At some point this weekend, I’ll inevitably end up in the middle of a dance floor, surrounded by the people I love most, under a disco ball. Donna Summer’s “MacArthur Park” will play - usually timed perfectly with a confetti drop. It’s happened pretty much every Pride weekend I’ve ever experienced in my adult life, and although it is predictable, the moment is still magic. I always take a beat (as in, I literally stop dancing) to consciously observe and absorb it. How lucky am I to dance freely and openly like this? How many queer people around the world will never experience this kind of joy or safety? How many in this country don’t have the luxury of purchasing overpriced tickets and attending Pride at all - albeit a corporate-sponsored, shrink wrapped version? I’ll then become hyper-aware that I will never be as young as I am in that moment and that someday, I’ll wish I could move my body and celebrate like this again. Which makes me want to dance even harder. Stay for one more song.
And yet, as the rainbow flags come down and the American ones go up, I can’t help but feel the floor shift beneath me. The music’s loud, the bodies are beautiful, the lights are shining, but underneath it all, there’s a quiet tension I can’t shake. It’s hard to name, but I’ve started to think of it as The Tightrope: the delicate balance we’re walking between freedom and fear, visibility and vulnerability, pleasure and politics. We’ve come far, thanks to the generations who protested and marched defiantly onto that tightrope. In some ways, the progress has been so successful that many queer people (especially those in big cities) don’t even realize the tightrope is still there, much less that they’re standing on it. It’s more like a hum. A background frequency. One that gets louder the minute the party ends.

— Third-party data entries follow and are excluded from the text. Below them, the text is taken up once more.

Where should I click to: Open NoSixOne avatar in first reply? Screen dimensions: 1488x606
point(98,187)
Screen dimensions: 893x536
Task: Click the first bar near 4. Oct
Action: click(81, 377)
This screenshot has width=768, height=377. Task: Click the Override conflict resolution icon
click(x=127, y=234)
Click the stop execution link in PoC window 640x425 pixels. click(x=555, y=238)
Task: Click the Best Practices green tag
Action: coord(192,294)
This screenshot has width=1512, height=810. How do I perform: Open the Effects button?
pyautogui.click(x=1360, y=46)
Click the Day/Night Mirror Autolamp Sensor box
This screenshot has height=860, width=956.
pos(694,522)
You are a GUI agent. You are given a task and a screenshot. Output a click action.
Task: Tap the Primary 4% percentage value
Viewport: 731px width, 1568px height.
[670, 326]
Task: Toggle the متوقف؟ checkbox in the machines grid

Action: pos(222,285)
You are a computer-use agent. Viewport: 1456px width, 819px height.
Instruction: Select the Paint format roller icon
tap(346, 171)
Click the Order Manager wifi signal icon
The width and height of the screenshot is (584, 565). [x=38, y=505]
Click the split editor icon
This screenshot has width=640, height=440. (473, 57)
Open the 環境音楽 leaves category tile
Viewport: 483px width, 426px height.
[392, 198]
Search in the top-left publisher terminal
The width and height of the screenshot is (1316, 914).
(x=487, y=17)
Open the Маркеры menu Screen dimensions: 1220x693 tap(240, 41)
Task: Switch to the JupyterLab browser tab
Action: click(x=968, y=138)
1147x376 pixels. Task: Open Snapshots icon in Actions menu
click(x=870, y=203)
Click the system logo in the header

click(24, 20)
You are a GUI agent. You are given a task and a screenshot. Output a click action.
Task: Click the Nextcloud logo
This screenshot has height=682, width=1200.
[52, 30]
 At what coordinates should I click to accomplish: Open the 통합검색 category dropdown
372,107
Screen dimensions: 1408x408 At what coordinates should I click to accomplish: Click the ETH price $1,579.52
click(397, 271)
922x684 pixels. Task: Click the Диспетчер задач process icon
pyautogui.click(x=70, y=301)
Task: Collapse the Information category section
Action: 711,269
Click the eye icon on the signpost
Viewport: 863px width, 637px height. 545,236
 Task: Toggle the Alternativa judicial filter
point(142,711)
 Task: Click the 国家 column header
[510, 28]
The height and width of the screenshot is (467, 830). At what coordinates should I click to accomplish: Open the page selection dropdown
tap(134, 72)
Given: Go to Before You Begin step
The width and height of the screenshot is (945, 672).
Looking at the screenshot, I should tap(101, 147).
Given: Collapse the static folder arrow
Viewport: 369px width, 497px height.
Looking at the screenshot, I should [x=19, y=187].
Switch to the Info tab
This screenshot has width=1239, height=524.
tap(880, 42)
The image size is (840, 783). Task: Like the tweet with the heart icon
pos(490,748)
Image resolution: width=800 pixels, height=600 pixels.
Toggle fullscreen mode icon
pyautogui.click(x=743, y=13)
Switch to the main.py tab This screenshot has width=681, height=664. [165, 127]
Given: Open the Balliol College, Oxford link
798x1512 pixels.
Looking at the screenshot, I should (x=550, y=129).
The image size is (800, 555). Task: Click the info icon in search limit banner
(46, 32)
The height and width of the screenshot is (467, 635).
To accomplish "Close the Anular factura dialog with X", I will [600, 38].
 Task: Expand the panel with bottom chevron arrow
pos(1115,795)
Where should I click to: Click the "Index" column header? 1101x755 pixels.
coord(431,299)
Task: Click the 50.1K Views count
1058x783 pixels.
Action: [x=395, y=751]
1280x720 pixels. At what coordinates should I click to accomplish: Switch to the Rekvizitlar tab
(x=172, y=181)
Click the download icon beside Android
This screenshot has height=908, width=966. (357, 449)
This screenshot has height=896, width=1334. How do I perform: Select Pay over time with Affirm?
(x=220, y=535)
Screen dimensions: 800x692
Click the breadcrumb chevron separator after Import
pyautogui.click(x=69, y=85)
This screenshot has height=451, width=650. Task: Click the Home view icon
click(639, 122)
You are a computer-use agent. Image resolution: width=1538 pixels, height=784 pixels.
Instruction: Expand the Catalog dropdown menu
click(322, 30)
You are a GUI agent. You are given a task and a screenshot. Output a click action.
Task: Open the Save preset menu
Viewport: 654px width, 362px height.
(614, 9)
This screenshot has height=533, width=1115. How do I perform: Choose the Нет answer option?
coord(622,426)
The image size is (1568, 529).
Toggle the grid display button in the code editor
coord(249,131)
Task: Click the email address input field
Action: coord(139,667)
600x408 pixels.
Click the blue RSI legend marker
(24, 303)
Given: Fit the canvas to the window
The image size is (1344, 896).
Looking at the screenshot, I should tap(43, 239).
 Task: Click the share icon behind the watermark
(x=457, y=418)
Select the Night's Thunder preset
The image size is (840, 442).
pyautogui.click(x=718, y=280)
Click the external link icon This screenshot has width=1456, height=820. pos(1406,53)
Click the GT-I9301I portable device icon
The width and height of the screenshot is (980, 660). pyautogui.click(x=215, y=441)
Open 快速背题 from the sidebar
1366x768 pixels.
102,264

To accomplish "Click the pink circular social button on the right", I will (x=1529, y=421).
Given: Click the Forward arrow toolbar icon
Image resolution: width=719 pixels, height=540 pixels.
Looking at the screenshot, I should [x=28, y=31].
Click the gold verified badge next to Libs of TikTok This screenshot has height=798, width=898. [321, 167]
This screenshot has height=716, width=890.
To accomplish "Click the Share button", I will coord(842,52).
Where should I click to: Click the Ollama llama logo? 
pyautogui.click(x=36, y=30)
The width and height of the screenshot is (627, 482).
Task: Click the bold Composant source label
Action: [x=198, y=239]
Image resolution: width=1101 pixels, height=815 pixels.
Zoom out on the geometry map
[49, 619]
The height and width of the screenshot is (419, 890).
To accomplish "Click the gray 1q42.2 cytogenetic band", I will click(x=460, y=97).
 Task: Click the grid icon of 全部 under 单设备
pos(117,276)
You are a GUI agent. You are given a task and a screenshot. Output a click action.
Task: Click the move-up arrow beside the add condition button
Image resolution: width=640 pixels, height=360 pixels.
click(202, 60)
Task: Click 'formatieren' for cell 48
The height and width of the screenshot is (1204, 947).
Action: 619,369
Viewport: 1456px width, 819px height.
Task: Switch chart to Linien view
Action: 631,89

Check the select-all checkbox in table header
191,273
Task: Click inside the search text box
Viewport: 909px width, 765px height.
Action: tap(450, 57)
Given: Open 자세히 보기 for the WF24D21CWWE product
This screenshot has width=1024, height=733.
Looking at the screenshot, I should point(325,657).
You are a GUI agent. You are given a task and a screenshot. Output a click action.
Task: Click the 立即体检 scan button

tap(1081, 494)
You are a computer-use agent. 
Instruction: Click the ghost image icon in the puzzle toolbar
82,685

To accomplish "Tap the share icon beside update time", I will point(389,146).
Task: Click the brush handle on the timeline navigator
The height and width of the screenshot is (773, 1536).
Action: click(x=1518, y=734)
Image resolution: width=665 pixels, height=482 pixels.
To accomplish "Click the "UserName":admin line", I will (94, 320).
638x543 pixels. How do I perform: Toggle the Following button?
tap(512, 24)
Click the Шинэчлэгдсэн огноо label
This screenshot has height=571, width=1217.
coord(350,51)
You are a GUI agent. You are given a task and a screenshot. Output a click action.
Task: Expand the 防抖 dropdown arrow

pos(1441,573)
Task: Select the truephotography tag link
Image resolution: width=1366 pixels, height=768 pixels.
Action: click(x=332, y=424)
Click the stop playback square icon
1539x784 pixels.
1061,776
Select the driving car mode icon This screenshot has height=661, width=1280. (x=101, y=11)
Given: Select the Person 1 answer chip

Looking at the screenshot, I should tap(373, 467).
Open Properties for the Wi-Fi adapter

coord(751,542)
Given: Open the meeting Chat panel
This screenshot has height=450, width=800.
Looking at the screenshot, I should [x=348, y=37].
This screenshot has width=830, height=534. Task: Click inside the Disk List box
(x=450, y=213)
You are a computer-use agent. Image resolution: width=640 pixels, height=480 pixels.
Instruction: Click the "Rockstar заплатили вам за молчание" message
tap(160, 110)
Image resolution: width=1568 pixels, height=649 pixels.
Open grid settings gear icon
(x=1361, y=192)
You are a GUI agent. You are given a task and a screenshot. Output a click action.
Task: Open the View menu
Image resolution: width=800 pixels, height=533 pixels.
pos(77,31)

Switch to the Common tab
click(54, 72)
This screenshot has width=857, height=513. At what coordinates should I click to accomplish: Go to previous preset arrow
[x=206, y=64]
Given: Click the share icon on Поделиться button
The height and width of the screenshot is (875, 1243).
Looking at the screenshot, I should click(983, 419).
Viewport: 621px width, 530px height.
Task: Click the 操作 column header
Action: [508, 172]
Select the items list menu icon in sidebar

These days, one of the only parties that keeps me up all night night is the GOP.
The irony of dancing among perfectly manicured (and, let’s be honest, often pharmaceutically enhanced) bodies while lawmakers try to strip women’s bodily autonomy and deny affirming care for trans people is hard to ignore. The juxtaposition of my body in motion on the dance floor while the bodies of others are being legislated and controlled is jarring. We’re dancing to Lady Gaga’s “Born This Way”, while Senators introduce bills to outlaw IVF. There it is, do you hear that? The hum.
I’m not trying to perform guilt, by the way. I know where I fall on the privilege spectrum. But I also know that queer joy, especially hard-won joy, doesn’t need to be apologized for. I distinctly remember the discourse during the summer of 2017, a few short months after Trump was inaugurated for his first term. People were afraid.
Many asked, How can you dance during times like these?
The better question was, how could you not?
The first Pride was a protest, after all.
And they didn’t throw that brick for me to stay home.
So I mount the tightrope for another round, because what’s more American than launching air strikes in the Middle East one week, while lighting fireworks the next?
I may be numb to the news cycle and increasingly cynical, but if the urge to dance stems from a place of nihilism then so be it. At least I’m dancing.
We’re often sold the idea that “coming out” is the finish line—when in reality, it’s only the start of the tightrope, one that stretches into the foggy atmosphere of identity politics, parties (both circuit and political), and, worst of all, Instagram.
And still, we show up.
We book the ferry. We stand in line. We dance.
Maybe it’s defiance. Maybe it’s routine.
I don’t want to stop dancing.
I just want to know I’m not the only one hearing the hum.